FOURTH QUARTER FINANCIAL RESULTS

Bristol-Myers Squibb posted fourth quarter 2016 revenues of $5.2 billion, an increase of 22% compared to the same period a year ago. Global revenues increased 24% adjusted for foreign exchange impact.

U.S. revenues increased 20% to $2.7 billion in the quarter compared to the same period a year ago. International revenues increased 25%. When adjusted for foreign exchange impact, international revenues increased 28%.

Gross margin as a percentage of revenue decreased from 77.8% to 73.6% in the quarter primarily due to product mix.

Marketing, selling and administrative expenses decreased 3% to $1.5 billion in the quarter.

Research and development expenses decreased 27% to $1.4 billion in the quarter due to lower charges resulting from business development transactions and in-process research and development impairments.

The effective tax rate was 17.3% in the quarter, compared to a benefit of 54.1% in the fourth quarter last year. Income taxes in both periods include net tax benefits attributed to specified items.

The company reported net earnings attributable to Bristol-Myers Squibb of $894 million, or $0.53 per share, in the quarter compared to a net loss of $197 million, or $0.12 per share, a year ago. The results in the fourth quarter of 2015 included per share after tax charges of $0.24 from the Five Prime Therapeutics, Inc. and Cardioxyl Pharmaceuticals, Inc. business development transactions and $0.08 for the transfer of the Erbitux business in North America to Eli Lilly and Company.

The company reported non-GAAP net earnings attributable to Bristol-Myers Squibb of $1.1 billion, or $0.63 per share, in the fourth quarter, compared to $647 million, or $0.38 per share, for the same period in 2015. An overview of specified items is discussed under the “Use of Non-GAAP Financial Information” section.

Cash, cash equivalents and marketable securities were $9.1 billion, with a net cash position of $2.4 billion, as of December 31, 2016.

FOURTH QUARTER PRODUCT AND PIPELINE UPDATE

Product Sales/Business Highlights

Global revenues for the fourth quarter of 2016, compared to the fourth quarter of 2015, were driven by:

Opdivo , which grew by $835 million

Eliquis , which grew by $346 million or 57% increase

Orencia , which grew by 16%

Sprycel , which grew by 15%

Yervoy , which had sales of $264 million

Opdivo

Litigation

In January, the company and Ono Pharmaceutical Company, Ltd. (Ono) announced they signed a global patent license agreement with Merck & Co., Inc. to settle all patent-infringement litigation related to Merck’s PD-1 antibody Keytruda®. The agreement will result in the dismissal with prejudice of all patent litigation between the companies pertaining to Keytruda®.

Regulatory

In November, the company announced the U.S. Food and Drug Administration (FDA) approved Opdivo for the treatment of patients with recurrent or metastatic squamous cell carcinoma of the head and neck (SCCHN) with disease progression on or after platinum-based therapy.

In November, the company announced the European Commission approved Opdivo for the treatment of patients with relapsed or refractory classical Hodgkin lymphoma (cHL) after autologous stem cell transplant (ASCT) and treatment with brentuximab vedotin.

In December, the company and Ono announced Opdivo was approved in Japan for the treatment of patients with relapsed or refractory cHL.

In December, the company and Ono announced that Ono submitted a supplemental application for Opdivo for the treatment of unresectable advanced or recurrent gastric cancer.

In January, the company announced it decided not to pursue an accelerated regulatory pathway for the regimen of Opdivo plus Yervoy in first-line lung cancer in the U.S. based on a review of data available at this time.

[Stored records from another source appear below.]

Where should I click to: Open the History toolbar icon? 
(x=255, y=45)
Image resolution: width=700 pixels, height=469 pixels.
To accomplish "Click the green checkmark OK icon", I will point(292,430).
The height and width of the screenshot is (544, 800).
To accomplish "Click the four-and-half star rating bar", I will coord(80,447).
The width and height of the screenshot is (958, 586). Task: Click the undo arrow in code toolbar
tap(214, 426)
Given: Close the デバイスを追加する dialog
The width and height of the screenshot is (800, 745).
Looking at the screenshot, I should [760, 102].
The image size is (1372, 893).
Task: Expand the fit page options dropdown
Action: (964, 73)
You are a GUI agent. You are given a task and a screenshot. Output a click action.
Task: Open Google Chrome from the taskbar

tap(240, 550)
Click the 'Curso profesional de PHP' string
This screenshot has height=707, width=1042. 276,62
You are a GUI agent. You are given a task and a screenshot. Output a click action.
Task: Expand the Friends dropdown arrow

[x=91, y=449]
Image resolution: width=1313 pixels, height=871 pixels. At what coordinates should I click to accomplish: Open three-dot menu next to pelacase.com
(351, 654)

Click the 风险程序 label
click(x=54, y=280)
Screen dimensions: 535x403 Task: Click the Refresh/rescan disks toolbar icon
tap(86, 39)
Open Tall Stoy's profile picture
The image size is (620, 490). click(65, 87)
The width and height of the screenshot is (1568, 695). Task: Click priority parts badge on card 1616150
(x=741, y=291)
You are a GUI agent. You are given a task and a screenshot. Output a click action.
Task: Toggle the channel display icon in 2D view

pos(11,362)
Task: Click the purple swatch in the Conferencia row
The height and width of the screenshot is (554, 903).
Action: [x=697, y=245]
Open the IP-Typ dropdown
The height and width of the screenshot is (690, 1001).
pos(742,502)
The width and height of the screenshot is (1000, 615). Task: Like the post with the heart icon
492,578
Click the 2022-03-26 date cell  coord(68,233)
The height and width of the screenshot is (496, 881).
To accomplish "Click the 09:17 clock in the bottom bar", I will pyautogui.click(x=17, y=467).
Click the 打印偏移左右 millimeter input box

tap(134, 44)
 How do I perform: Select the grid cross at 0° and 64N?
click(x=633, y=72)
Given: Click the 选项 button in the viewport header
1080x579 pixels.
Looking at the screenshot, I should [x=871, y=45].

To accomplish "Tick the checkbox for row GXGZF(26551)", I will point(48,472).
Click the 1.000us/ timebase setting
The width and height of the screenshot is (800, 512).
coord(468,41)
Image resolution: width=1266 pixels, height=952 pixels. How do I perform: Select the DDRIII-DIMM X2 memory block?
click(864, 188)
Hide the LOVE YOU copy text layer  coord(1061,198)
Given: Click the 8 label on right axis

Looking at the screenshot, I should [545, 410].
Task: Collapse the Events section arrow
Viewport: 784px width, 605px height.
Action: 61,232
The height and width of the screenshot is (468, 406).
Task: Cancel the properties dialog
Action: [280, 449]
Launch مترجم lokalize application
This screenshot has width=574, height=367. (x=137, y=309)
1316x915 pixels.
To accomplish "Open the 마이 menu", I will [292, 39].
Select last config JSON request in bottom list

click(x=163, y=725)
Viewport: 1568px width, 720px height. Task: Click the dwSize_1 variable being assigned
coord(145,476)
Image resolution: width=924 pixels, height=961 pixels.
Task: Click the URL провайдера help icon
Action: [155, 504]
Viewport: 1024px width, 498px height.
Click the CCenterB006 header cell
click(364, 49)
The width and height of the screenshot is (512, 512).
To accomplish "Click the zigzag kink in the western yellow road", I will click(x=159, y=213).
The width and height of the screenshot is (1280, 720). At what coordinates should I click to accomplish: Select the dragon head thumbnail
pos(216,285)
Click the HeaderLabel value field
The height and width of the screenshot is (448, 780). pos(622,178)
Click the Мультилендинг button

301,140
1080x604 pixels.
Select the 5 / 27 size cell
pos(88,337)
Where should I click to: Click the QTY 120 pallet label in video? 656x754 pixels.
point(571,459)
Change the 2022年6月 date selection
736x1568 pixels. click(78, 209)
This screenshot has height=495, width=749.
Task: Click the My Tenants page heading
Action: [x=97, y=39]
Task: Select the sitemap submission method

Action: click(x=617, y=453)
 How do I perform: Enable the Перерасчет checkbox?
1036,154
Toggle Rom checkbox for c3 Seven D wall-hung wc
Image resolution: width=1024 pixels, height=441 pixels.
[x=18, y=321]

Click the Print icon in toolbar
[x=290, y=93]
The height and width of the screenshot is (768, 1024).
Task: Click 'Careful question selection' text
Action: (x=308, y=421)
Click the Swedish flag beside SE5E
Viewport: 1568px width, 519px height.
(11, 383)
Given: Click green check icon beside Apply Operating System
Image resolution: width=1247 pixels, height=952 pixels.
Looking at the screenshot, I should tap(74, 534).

Because these are ongoing registrational studies, the company will not be providing additional details.

Clinical

In November, the company announced that ONO-4538-12, a Phase 3, randomized, double-blind clinical trial evaluating the efficacy and safety of Opdivo in patients with unresectable advanced or recurrent gastric cancer refractory to, or intolerant of, standard therapy, met its primary endpoint of overall survival. In January, the company announced the results from the trial.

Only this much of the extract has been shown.